Aim of the task =
Copy only the lines between the one containing "Click the green" and the end of the records, both included, leaving out pictures.

━━━━━━

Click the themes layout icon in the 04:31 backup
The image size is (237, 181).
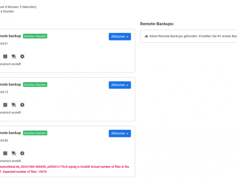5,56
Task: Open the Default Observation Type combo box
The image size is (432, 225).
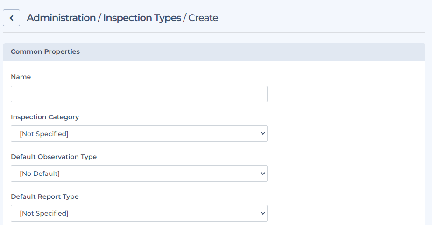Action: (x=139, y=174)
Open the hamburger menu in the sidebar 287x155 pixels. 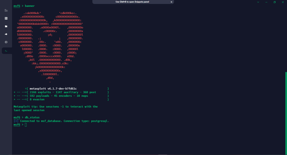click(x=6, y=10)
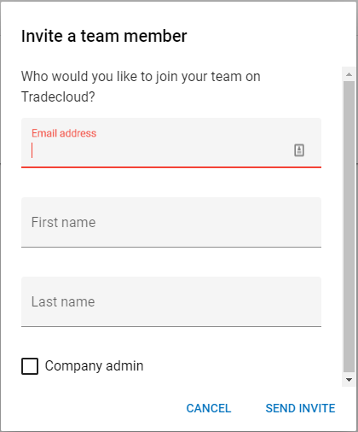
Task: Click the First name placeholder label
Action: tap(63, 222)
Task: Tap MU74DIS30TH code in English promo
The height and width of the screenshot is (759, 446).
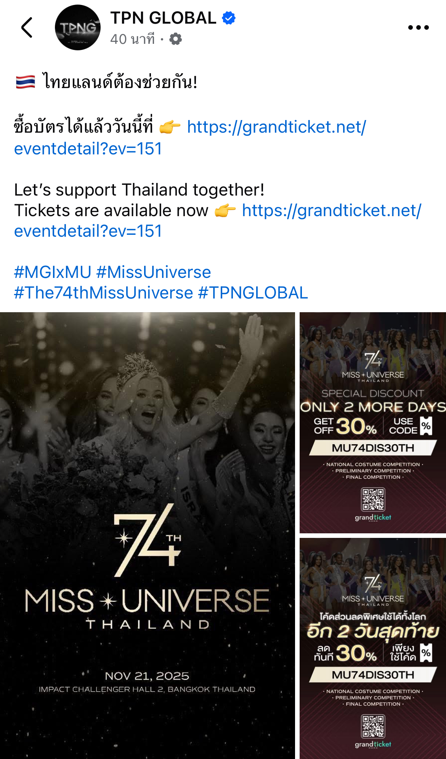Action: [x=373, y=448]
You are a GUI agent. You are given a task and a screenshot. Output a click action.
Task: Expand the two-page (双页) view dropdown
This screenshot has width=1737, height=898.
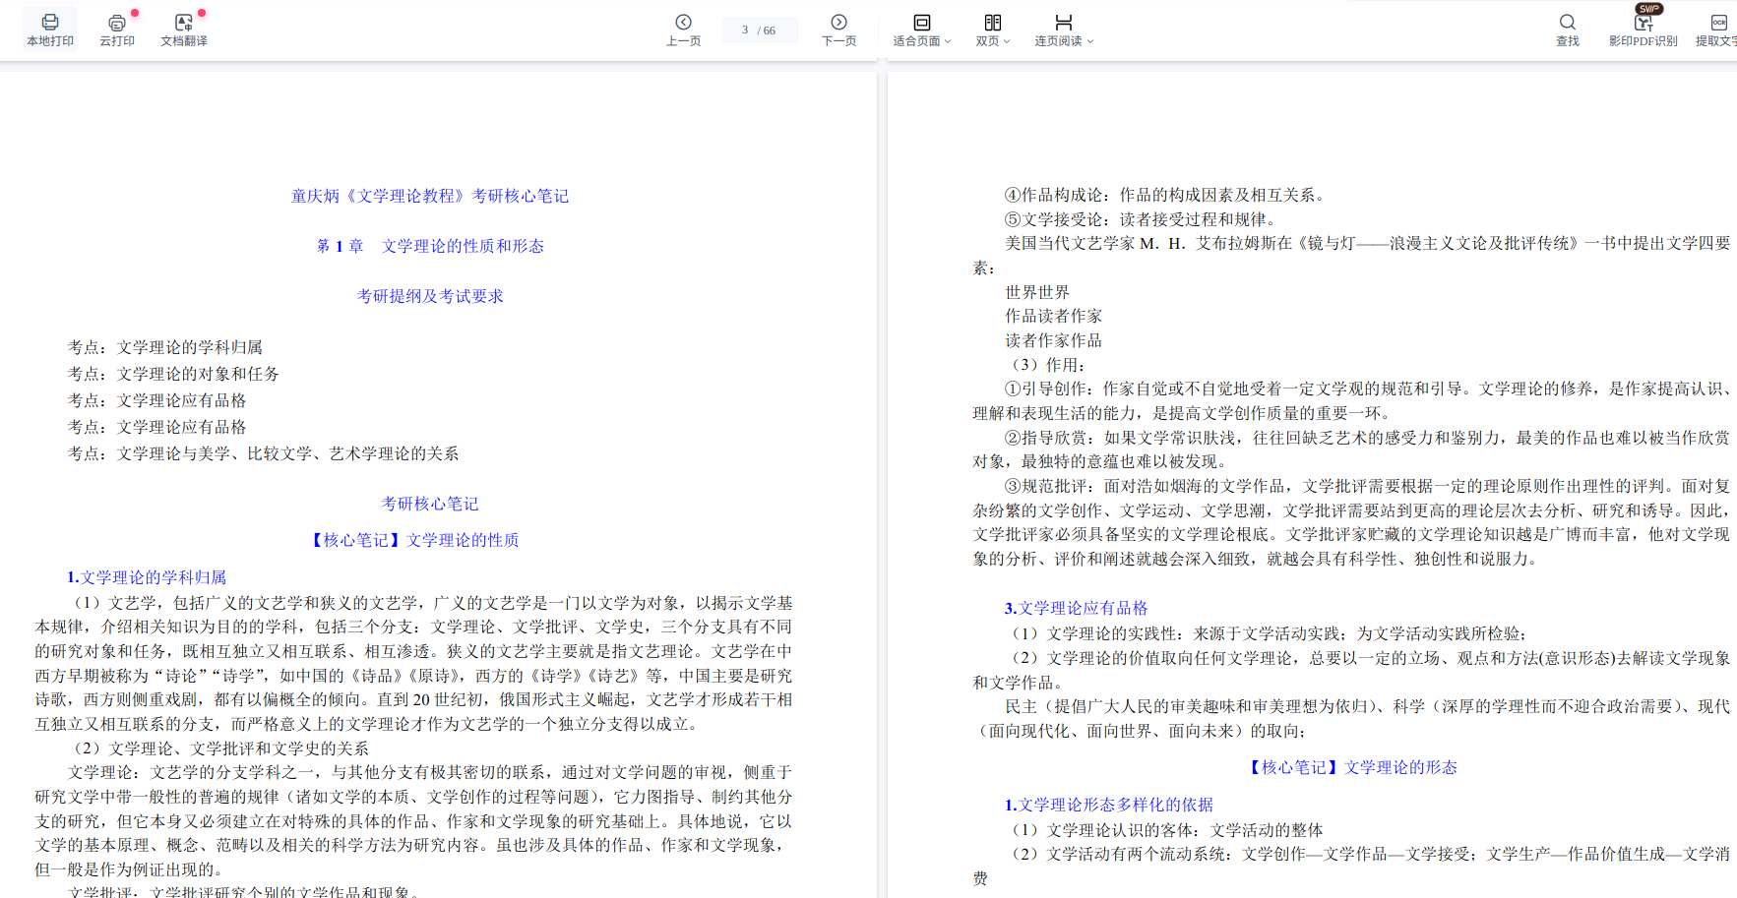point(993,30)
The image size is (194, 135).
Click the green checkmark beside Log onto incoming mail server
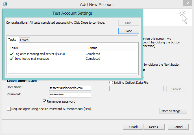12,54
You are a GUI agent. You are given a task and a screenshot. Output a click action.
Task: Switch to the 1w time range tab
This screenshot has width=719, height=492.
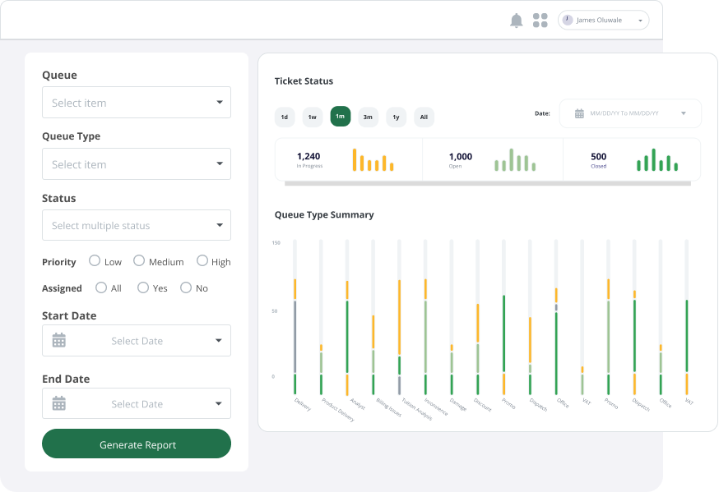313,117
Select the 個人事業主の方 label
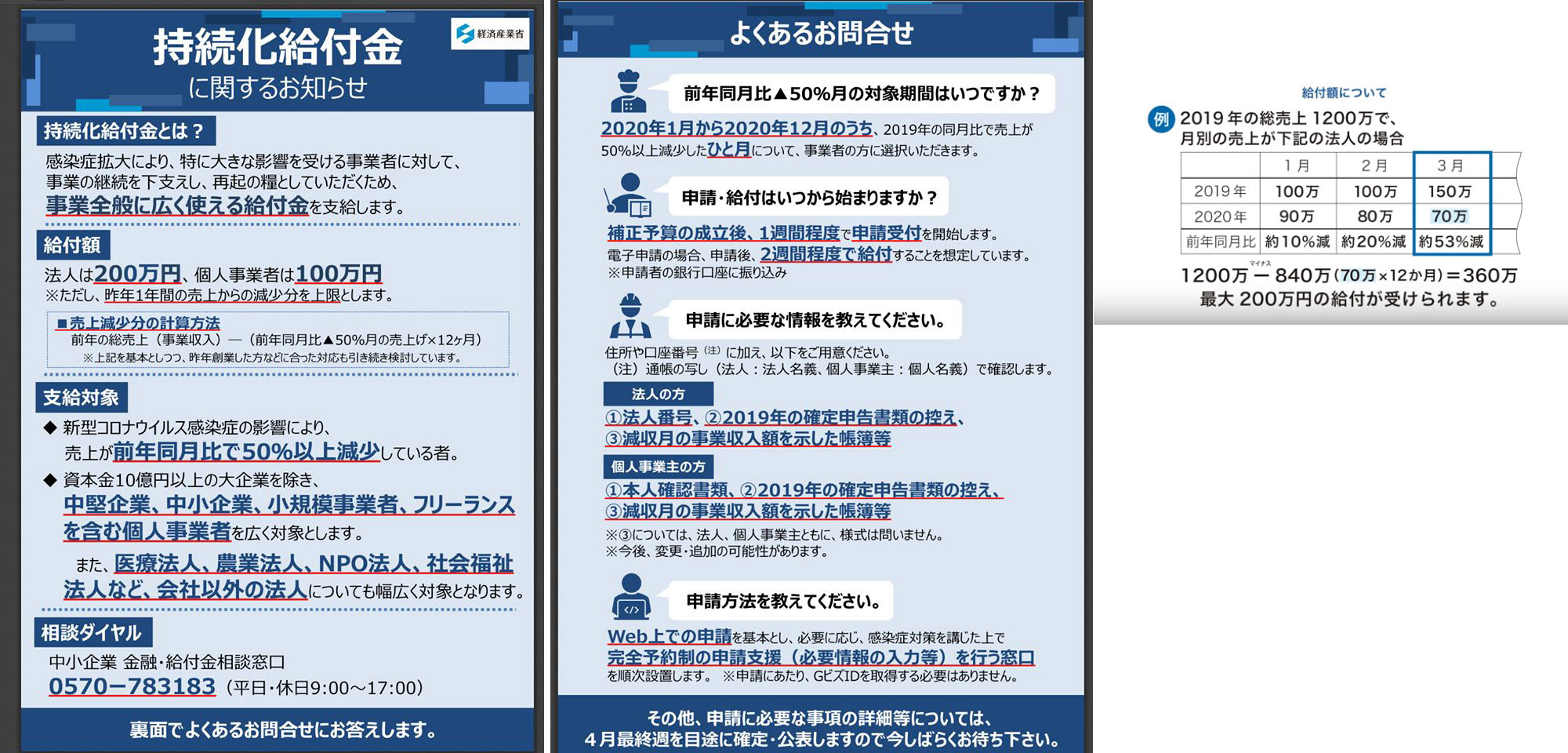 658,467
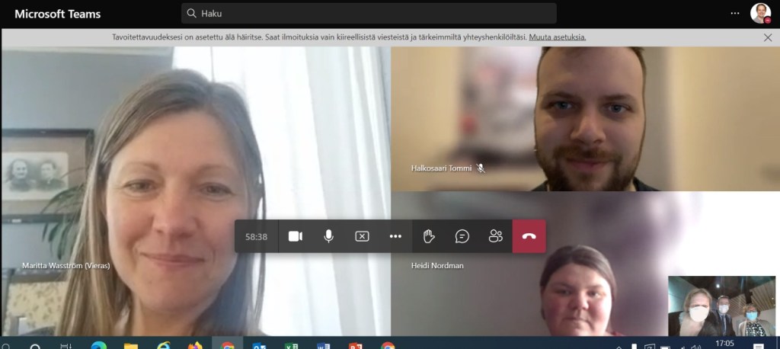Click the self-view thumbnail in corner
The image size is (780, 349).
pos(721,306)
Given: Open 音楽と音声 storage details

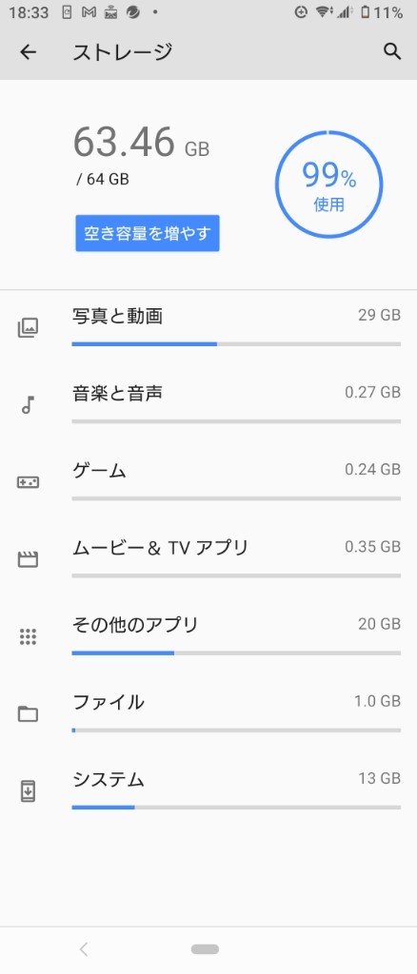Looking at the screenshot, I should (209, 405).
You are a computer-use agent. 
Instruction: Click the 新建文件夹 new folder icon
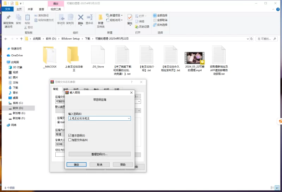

━━━━━━

Result of the task =
Click the green checkmark beside Log onto incoming mail server
12,54
You are a GUI agent. You are given a task and a screenshot. Output a click action.
Task: Switch to the 1w time range tab
This screenshot has width=719, height=492.
313,117
Select the 個人事業主の方 label
 658,467
Click the self-view thumbnail in corner
The image size is (780, 349).
pos(721,306)
Given: Open 音楽と音声 storage details

Looking at the screenshot, I should (209, 405).
You are a computer-use agent. 
Instruction: Click the 新建文件夹 new folder icon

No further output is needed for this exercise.